Exercise requirements => Once you find the line containing "Screen dimensions: 1568x754", set down exactly that line and every one after it through the end of the listing below, with both ends included and any pictures omitted.

★ ★ ★ ★ ★

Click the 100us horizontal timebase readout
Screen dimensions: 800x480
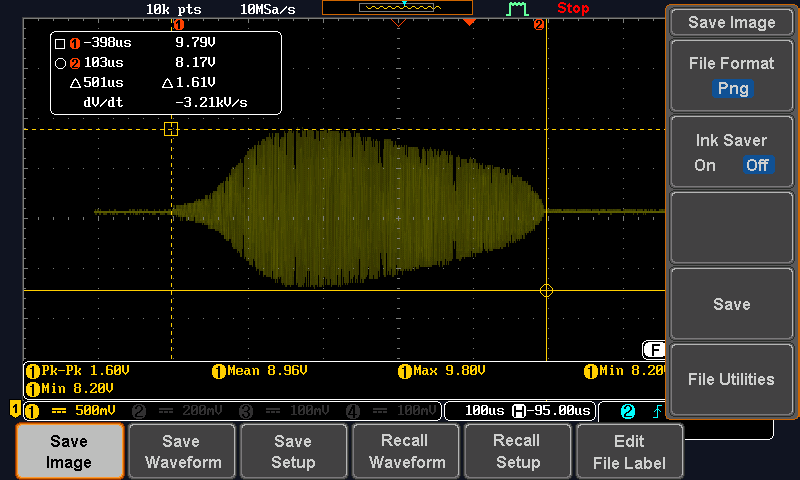(484, 411)
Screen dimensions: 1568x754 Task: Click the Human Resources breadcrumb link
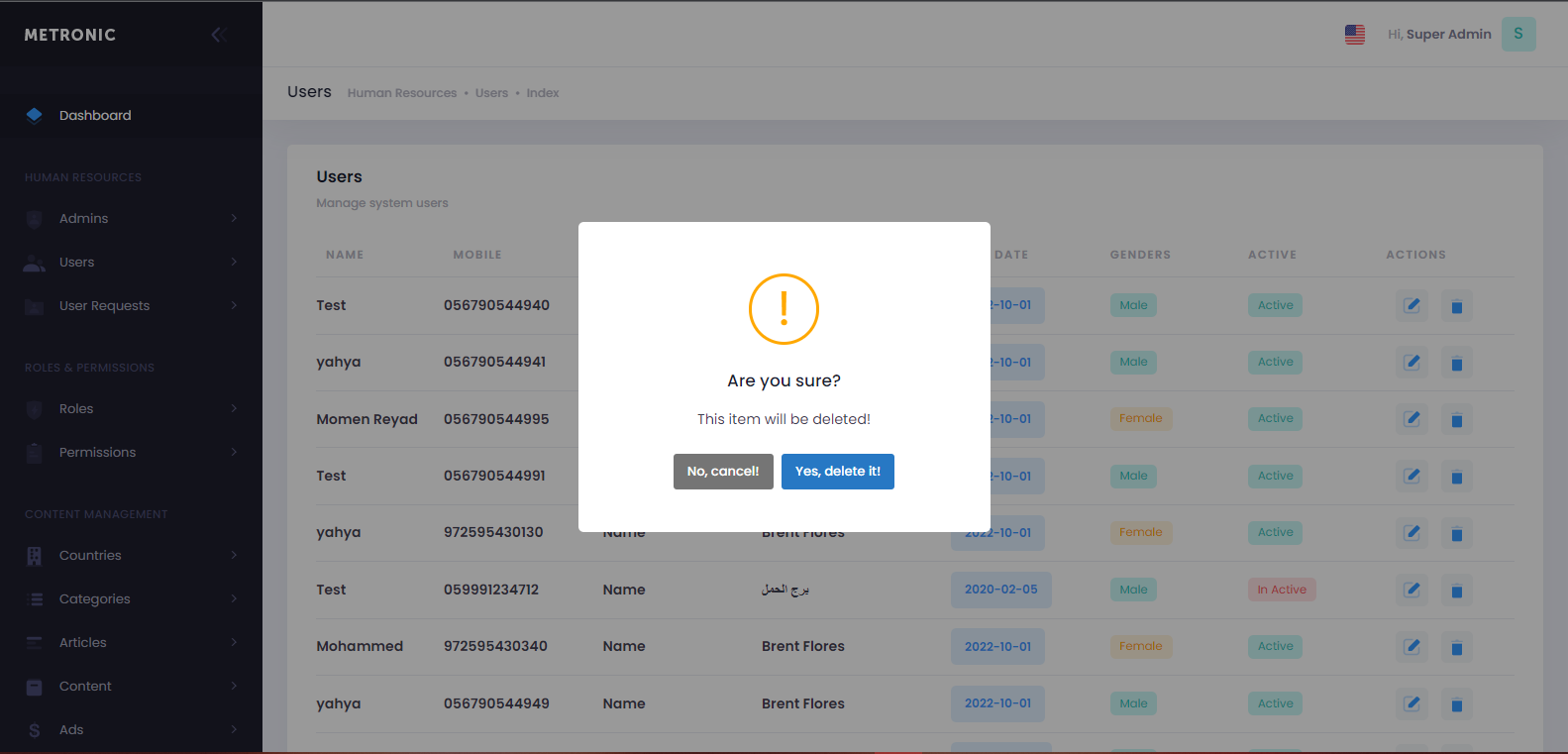click(x=401, y=93)
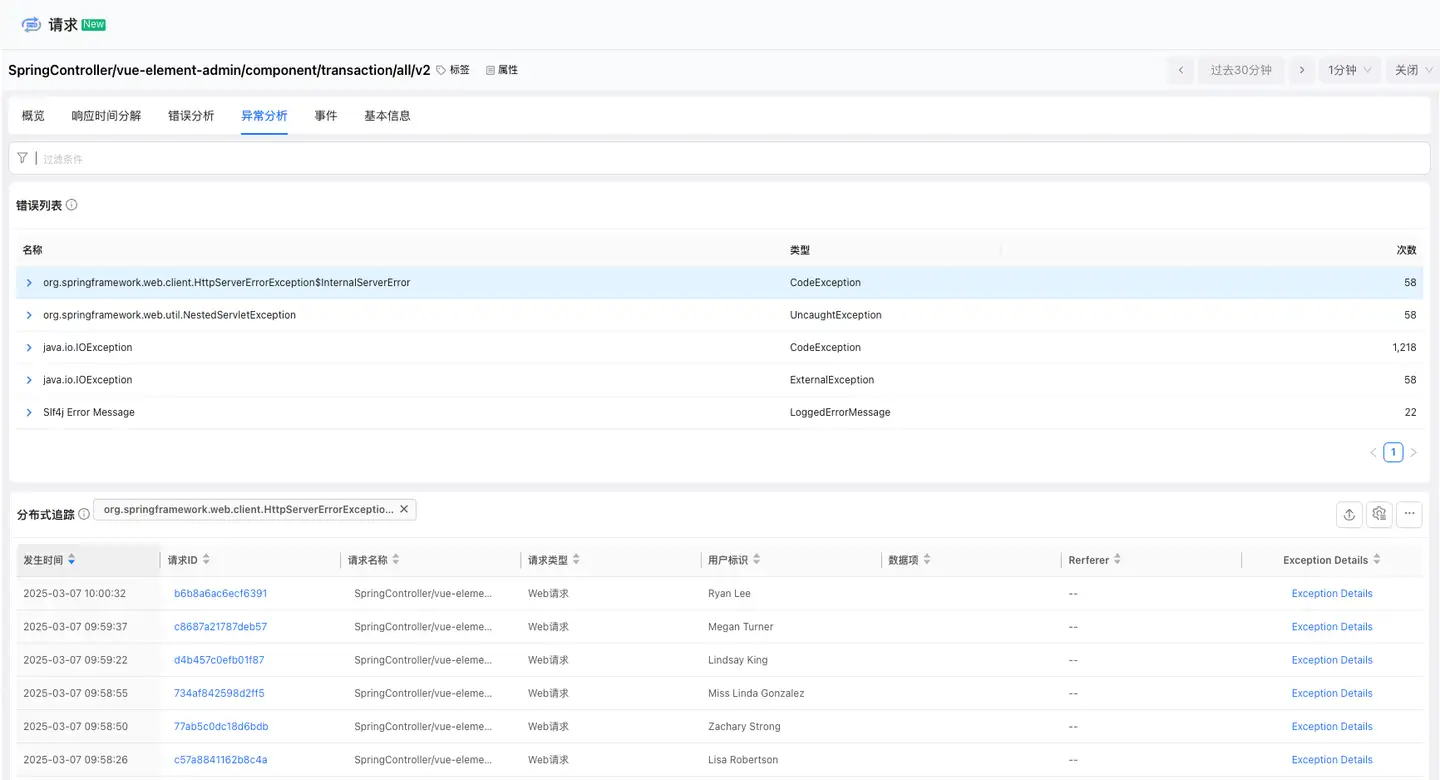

★ ★ ★ ★ ★

Exercise solution =>
Screen dimensions: 1568x754 Task: Click the Human Resources breadcrumb link
click(x=401, y=93)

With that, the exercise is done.